An inflammatory polyp is a bulge that extends from the intestinal wall in the human digestive system. In almost all cases, inflammatory polyps are not harmful, although they can be painful. Such polyps often go undiagnosed. Even when someone knows they have an inflammatory polyp, the best course of action may be to leave them alone unless the polyp starts causing problems.

All inflammatory polyps have the same basic appearance, although they sometimes resemble other polyps or growths on initial observation. Polyps are elongated growths. They come out of the wall of the bowels of the colon. An inflammatory polyp has a rounded head, which is usually the widest portion of the polyp.

If a polyp becomes inflamed, it will have a whitish appearance. The white may be only in a few spots, or it may cover the entire polyp. This discoloration is pus, the buildup of white blood cells that fight the swelling of the polyp, leaving the polyp behind. While the idea of ​​draining pus is not a pleasant one, the process is not harmful either.

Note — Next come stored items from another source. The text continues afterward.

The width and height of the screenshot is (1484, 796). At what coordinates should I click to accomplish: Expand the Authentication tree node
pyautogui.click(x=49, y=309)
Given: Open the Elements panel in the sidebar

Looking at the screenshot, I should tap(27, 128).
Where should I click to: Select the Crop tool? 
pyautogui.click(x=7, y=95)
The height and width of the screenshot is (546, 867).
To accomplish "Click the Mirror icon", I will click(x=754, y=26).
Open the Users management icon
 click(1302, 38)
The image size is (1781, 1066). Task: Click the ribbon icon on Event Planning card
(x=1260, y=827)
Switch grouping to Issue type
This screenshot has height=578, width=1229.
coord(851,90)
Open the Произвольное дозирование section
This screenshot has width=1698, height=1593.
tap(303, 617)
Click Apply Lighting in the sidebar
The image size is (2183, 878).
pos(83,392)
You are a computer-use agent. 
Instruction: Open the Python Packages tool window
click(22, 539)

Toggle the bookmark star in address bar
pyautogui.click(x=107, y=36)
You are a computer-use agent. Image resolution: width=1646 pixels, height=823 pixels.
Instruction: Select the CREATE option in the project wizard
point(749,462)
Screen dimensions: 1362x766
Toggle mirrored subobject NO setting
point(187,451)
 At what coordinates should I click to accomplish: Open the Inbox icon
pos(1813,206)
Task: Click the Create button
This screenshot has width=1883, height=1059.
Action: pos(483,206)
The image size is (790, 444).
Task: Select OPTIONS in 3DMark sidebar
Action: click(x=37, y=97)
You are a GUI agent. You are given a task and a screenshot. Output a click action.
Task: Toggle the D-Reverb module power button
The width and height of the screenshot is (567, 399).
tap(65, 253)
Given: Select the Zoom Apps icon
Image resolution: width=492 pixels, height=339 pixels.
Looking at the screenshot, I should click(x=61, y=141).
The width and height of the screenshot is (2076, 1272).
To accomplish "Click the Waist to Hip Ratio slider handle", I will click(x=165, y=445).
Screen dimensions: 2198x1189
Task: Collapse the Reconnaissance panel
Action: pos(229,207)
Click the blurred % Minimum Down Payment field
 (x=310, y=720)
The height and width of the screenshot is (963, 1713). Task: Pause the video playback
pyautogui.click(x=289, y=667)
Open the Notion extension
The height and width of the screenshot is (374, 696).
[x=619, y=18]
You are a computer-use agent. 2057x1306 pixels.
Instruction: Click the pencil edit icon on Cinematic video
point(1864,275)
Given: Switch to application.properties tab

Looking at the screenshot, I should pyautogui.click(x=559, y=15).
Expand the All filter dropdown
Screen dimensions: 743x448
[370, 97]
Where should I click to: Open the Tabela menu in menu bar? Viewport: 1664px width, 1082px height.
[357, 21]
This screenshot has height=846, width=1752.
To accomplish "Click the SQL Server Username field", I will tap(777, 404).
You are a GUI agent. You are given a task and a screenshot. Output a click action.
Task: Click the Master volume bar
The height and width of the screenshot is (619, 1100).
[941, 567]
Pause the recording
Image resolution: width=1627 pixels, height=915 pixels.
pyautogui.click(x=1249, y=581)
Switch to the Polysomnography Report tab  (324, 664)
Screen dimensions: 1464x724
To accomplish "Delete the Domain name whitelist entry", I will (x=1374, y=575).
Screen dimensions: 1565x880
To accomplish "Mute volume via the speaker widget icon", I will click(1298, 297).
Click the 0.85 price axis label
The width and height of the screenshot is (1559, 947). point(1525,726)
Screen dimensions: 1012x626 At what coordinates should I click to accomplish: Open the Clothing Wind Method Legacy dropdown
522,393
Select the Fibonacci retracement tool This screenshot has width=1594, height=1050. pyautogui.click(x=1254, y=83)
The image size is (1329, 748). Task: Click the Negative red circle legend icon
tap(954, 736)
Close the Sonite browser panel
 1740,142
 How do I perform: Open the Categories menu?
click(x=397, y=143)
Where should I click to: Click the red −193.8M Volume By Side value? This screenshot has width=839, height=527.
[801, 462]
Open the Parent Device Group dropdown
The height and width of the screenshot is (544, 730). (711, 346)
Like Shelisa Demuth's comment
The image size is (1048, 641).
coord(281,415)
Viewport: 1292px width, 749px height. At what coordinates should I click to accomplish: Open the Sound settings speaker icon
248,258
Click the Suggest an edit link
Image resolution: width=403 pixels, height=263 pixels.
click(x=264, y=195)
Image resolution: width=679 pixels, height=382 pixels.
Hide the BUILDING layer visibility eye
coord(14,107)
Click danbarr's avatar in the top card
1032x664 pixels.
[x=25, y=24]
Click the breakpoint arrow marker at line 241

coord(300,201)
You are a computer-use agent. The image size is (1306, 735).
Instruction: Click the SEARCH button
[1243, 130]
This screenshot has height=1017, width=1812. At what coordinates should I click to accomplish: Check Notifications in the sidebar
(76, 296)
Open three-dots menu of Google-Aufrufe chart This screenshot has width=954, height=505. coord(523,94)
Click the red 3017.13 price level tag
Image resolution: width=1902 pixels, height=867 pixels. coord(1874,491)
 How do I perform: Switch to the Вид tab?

In fact, drainage can help the polyp get better over time, and people with these drainage polyps are usually not aware of what is happening.

Few people who have inflammatory polyps know they have them unless a doctor finds the growths during a colonoscopy and tells the patient. A colonoscopy is a medical test in which a doctor inserts a small camera tube into the rectum to view the intestines. Doctors can find polyps throughout the intestinal tract, but unless the polyps are causing blockages, the doctor is unlikely to do anything about it. Most doctors simply record the location and size of the polyps and monitor them for changes at future colonoscopies.

An inflammatory polyp is not a tumor and should not affect patients. These growths do not become malignant and can remain unchanged for a long time. Polyps themselves are harmless, although patients may be concerned about them. While polyps themselves usually don't cause any problems, doctors can use their presence to confirm any suspected bowel or intestinal disorders, including Crohn's disease and ulcerative colitis. Almost everyone with one of these diseases will have at least one inflammatory polyp, although polyps can remain dormant for many years before disappearing on their own.